# Original ligands

## Aim of this notebook

Based on the fragment library, get all ligands from which these fragments originated from ("original ligands" from KLIFS dataset).

In [1]:
%load_ext autoreload
%autoreload 2

Install `klifs_utils` library for easy access to the KLIFS API (for installation change the following cell from "Raw" to "Code").
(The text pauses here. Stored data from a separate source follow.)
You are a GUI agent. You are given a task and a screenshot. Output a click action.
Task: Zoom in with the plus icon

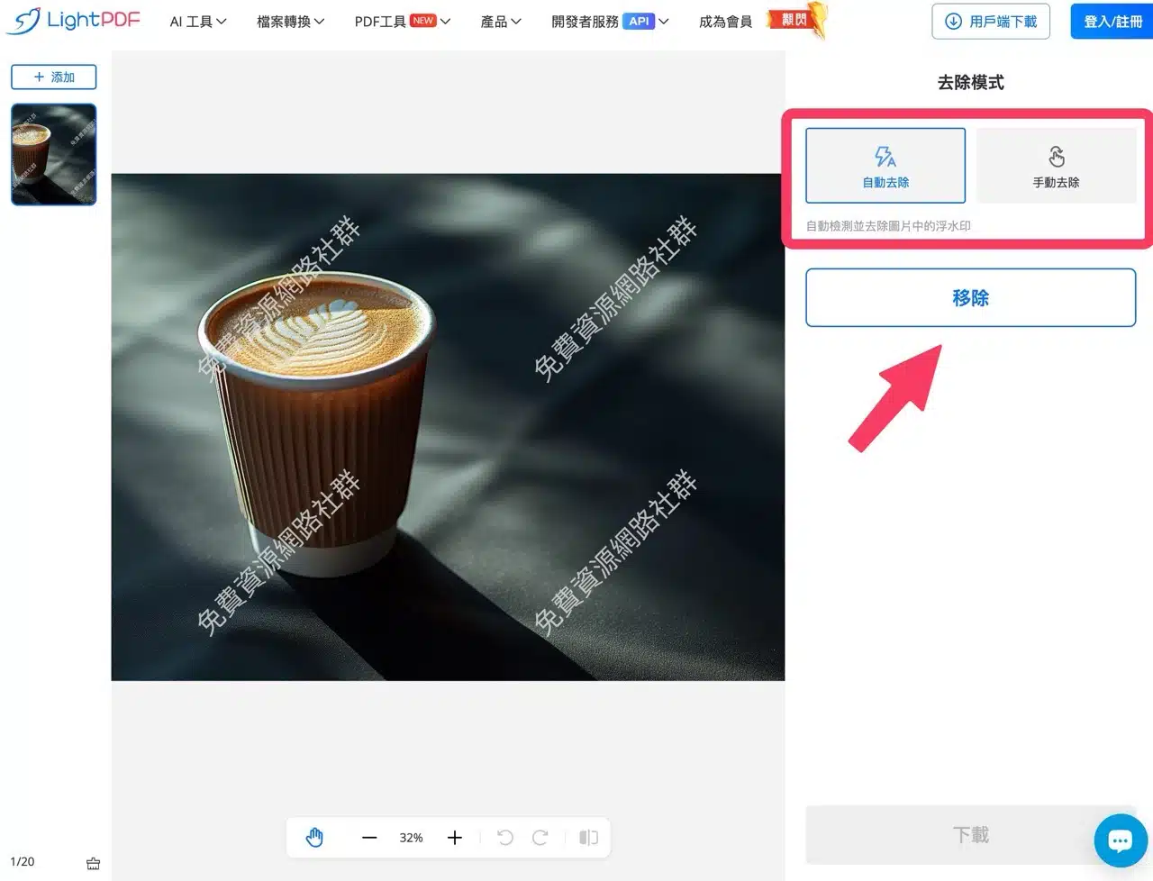(x=455, y=837)
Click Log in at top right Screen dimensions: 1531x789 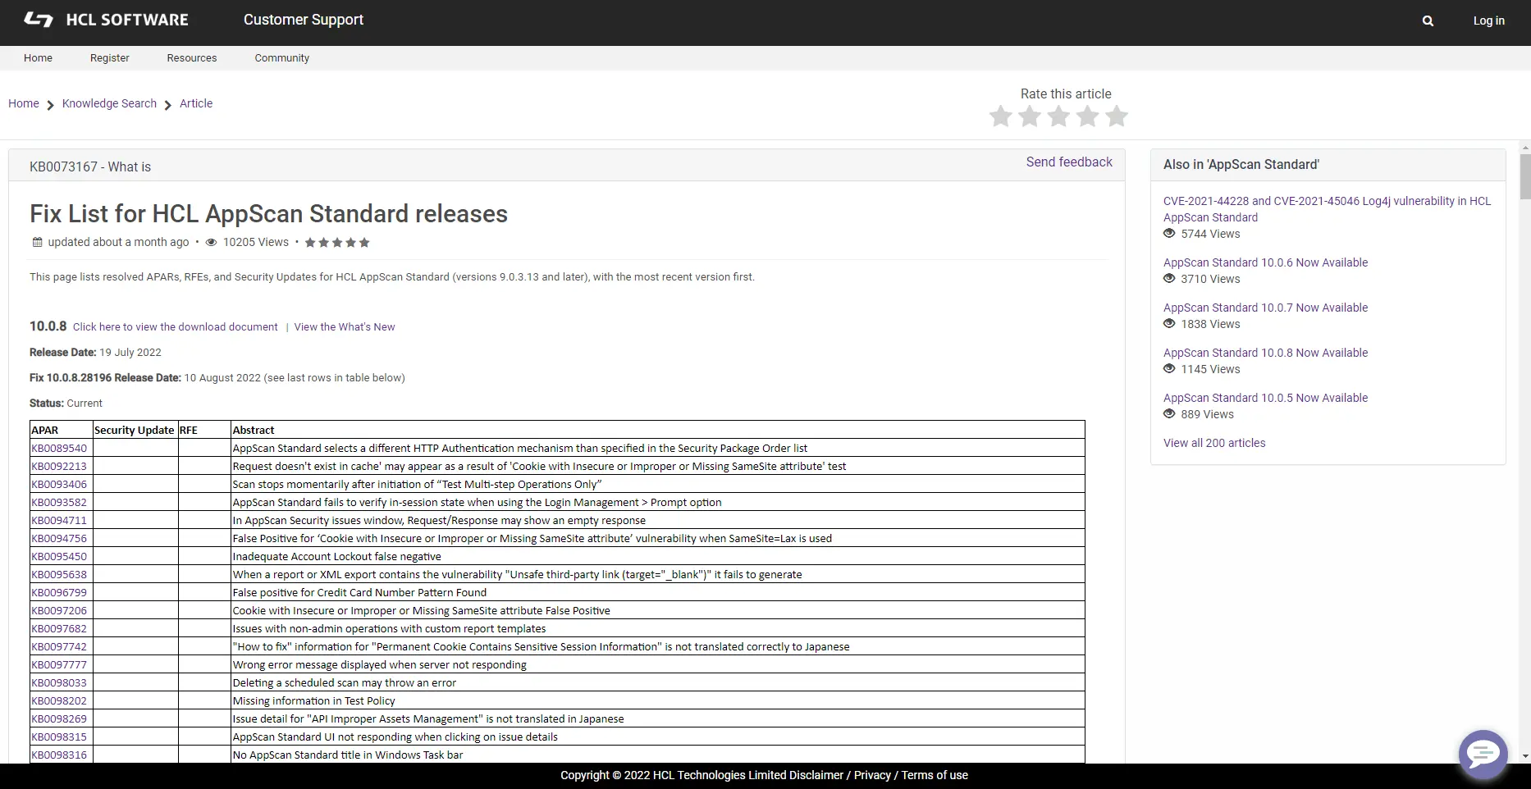pyautogui.click(x=1488, y=21)
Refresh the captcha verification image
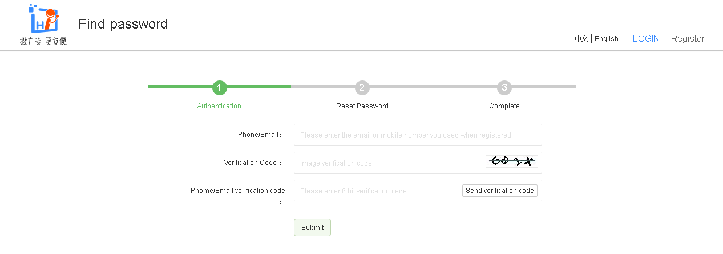 (x=512, y=162)
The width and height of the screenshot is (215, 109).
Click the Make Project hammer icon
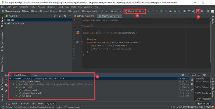click(107, 11)
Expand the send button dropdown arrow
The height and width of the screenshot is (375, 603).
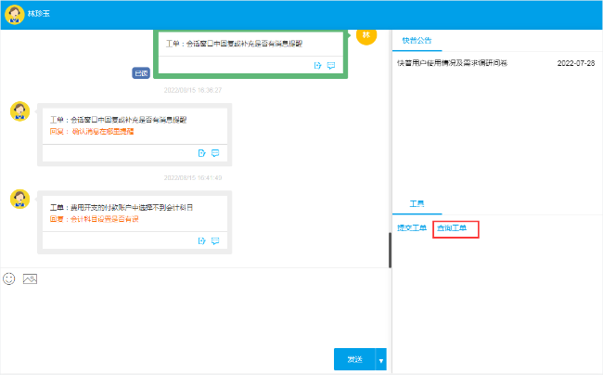[380, 359]
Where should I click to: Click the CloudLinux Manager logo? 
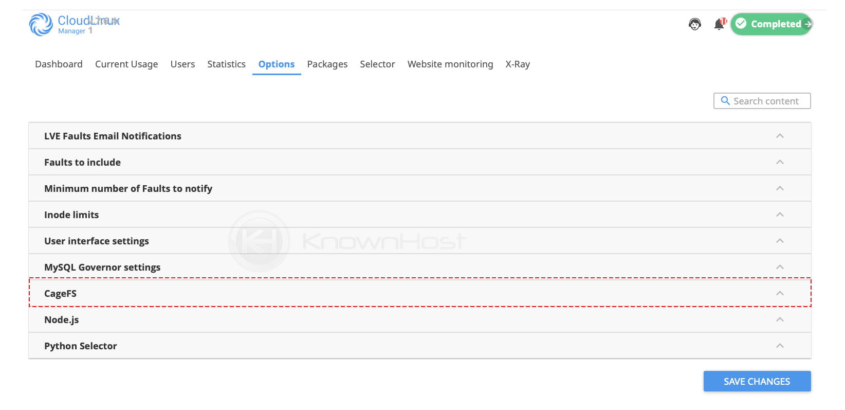pos(74,24)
Note this needs only to be done the first time you run this.

In [2]:
# !pip install git+https://github.com/volkamerlab/klifs_utils.git@lib-skeleton

In [3]:
from pathlib import Path

import pandas as pd
from rdkit.Chem import PandasTools

import klifs_utils
from util import get_original_ligands

In [4]:
# Needed to display ROMol images in DataFrames
PandasTools.RenderImagesInAllDataFrames(images=True)

In [5]:
PATH_DATA = Path('.') / '..' / 'data'

## Load fragment library

In [6]:
fragment_library_concat = pd.read_csv(PATH_DATA / 'fragment_library' / 'fragment_library.csv')
PandasTools.AddMoleculeColumnToFrame(fragment_library_concat, 'smiles')

In [7]:
print(fragment_library_concat.shape)
fragment_library_concat.head(2)

(7486, 13)


Unnamed: 0,kinase,family,group,complex_pdb,ligand_pdb,alt,chain,subpocket,atom_subpockets,atom_environments,smiles,smiles_dummy_atoms,ROMol
0,AAK1,NAK,Other,5l4q,LKB,B,A,AP,AP AP AP AP AP AP AP AP AP AP AP AP AP AP AP F...,16 16 16 16 16 16 16 16 16 16 16 16 16 5 5 na na,Nc1c[nH]c2ncccc12,[11*]c1cnc2[nH]cc(N[27*])c2c1,
1,AAK1,NAK,Other,5te0,XIN,,A,AP,AP AP AP AP AP AP AP AP AP AP AP AP AP AP AP A...,7 7 7 7 7 7 7 7 7 7 7 7 7 7 7 7 7 7 7 7 7 7 7 ...,N/C(=C1\C(=O)Nc2ccccc21)c1ccccc1,[12*]N/C(=C1\C(=O)Nc2cc([20*])ccc21)c1ccccc1,


## Get original ligands from fragment library

Group fragment library by ligand: For each ligand collect the following data:

- PDB complex and ligand ID, alternate model, chain, and aC-helix conformation for the KLIFS structure that the ligand was co-crystallized with
- Kinase name, family, and group of the kinase the ligand was co-crystallized with
- Subpockets occupied by the ligand
- Ligand RDKit molecule (remote KLIFS access) and SMILES (generated from RDKit molecule)

In [8]:
# Takes a couple of minutes (queries KLIFS database)
original_ligands = get_original_ligands(fragment_library_concat)

In [9]:
print(original_ligands.shape)
original_ligands.head(2)

(2553, 11)


Unnamed: 0,complex_pdb,ligand_pdb,subpocket,kinase,family,group,alt,chain,ac_helix,ROMol,smiles
0,1a9u,SB2,"[AP, GA, B2]",p38a,MAPK,CMGC,,A,out-like,,C[S@](=O)c1ccc(-c2nc(-c3ccc(F)cc3)c(-c3ccncc3)...
1,1agw,SU2,"[AP, SE]",FGFR1,FGFR,TK,B,B,out-like,,O=CN1CCN(c2ccc(C[C@@H]3C(=O)Nc4ccccc43)cc2)CC1


## Save original ligands to file

In [10]:
original_ligands.drop('ROMol', axis=1).to_csv(PATH_DATA / 'fragment_library' / 'original_ligands.csv', index=False)